The Design of Software (CLOSED)

A public forum for discussing the design of software, from the user interface to the code architecture. Now closed.

The "Design of Software" discussion group has been merged with the main Joel on Software discussion group.

The archives will remain online indefinitely.

Avoiding Long 'IN' Subqueries

In one part of our application, the user sees an explorer-like tree control, where the folders as well as the items they contain can be 'checked' off.  Other features in the application show queries that are filtered based on the user's current selections from this tree. 

How can you avoid building up a potentially-huge "IN" subquery when trying to fetch records associated only with those items selected? 

Is it better to have a query batch that builds a temporary table, fills it with many short INSERT statements, and then joins against that?  That doesn't sound any better than an ugly IN. 

I'm worried about having a permanent table that stores a user's selections, because that table could end up containing alot of records for users that no longer use the application.

What other options are there?

(Note that the hierarchy of folders is implemented as a self-referencing table.
foobar
Thursday, November 10, 2005
 
 
How about a view?
Berislav Lopac Send private email
Thursday, November 10, 2005
 
 
You need to benchmark. Sometimes nested IN subqueries are better than massive joins.

Remember, one Cartesian product can ruin your whole day.
sometimes unprepared
Thursday, November 10, 2005
 
 
Another option is to fetch the record each time the user selects it, and move the task of combining those entries to the client.

Obviously, this is not practical in every case, but it does work well when you're just simply hiding/making visible the data and expecting the user to make sense out of it.

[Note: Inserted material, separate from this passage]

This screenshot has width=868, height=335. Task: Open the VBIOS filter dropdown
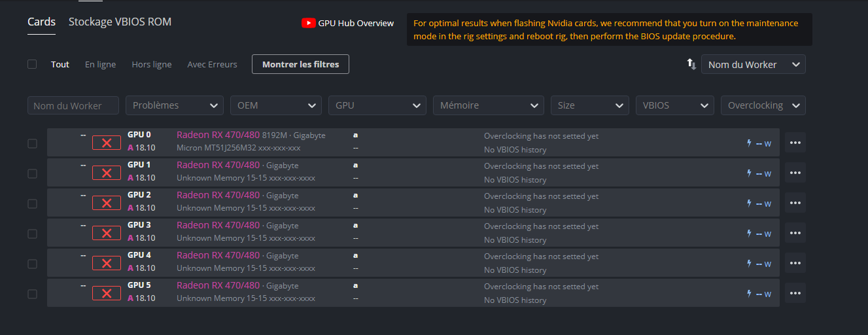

A practical example would be a system monitor.  CPU activity represents one folder, memory usage represents a second folder and hard disk activity, a third.  You may want to display any combination of these three folders BUT its very rare to have the computer sit up and say "Foobar, I'm doing a lot of thrashing.  Better close a program or buy more memory."

If you were doing this over the web (through AJAX or something similar), the primary considerations would be a) how many concurrent users and b) how frequently are they going to click open folders?
Anonymous Coward
Thursday, November 10, 2005
 
 
I wouldn't necessarily fear the IN unless you've profiled it. If it really is a problem, you choices are heavily dependent on what your database is good at. I'm most familiar with Oracle so I would tend to look at partitioning and/or CASTing the list of ids to a TABLE within the query so that it executes as a join.
Matt.
Thursday, November 10, 2005
 
 
If your db engine supports union clause, you can build one query per item and "union" them in single query which does not risk can be infinitely long.
Sevenoaks Send private email
Friday, November 11, 2005
 
 
'IN' subqueries are all the rage these days... ;-)

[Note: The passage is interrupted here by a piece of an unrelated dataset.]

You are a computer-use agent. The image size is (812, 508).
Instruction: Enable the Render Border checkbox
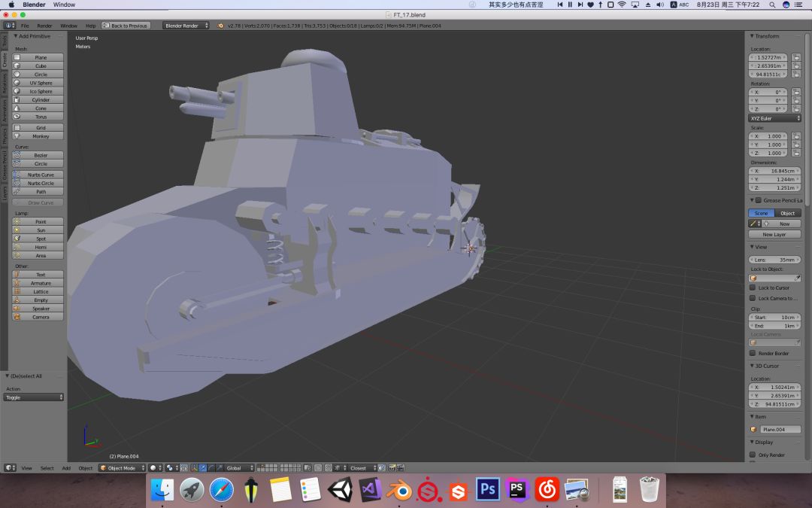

http://www.thedailywtf.com/forums/50258/ShowPost.aspx
+= Send private email
Friday, November 11, 2005
 
 
The temporary table sounds like a winner to me. In an Oracle context it would reduce parse time, avoid cluttering the shared pool with many similar queries, it would probably be easier on the optimizer. You could also use a "global temporary" table where the entries go away at session end or at commit time. Databases less engineered for multiuser access might not be stashing parse trees in the shared pool, so the win there might be less.
George Jansen Send private email
Friday, November 11, 2005
 
 
Ditto what George said. A temporary table would probably be the most elegant and performant solution. If at all possible batch the inserts using a stored proc that receives a delimited list of values as a parameter, to minimize round trips.
mikeymo Send private email
Friday, November 11, 2005
 
 
like... this?

http://www.thedailywtf.com/forums/50258/ShowPost.aspx

(~100 replies, maybe something useful in there?)
arg!
Friday, November 11, 2005
 
 
You described the problem you're trying to solve, but you haven't really said much about why you're concerned about long IN clauses.  If it's performance then measure.  If it's maintainability, stick with the IN clause.  If it's "elegance", maybe temporary tables.  If it's not wanting to show up on http://thedailywtf.com/forums/50258/ShowPost.aspx then use temporary tables.
Jonas Grumby Send private email
Friday, November 11, 2005
 
 
Are you having performance problems, or is this just about a IN clause being ugly?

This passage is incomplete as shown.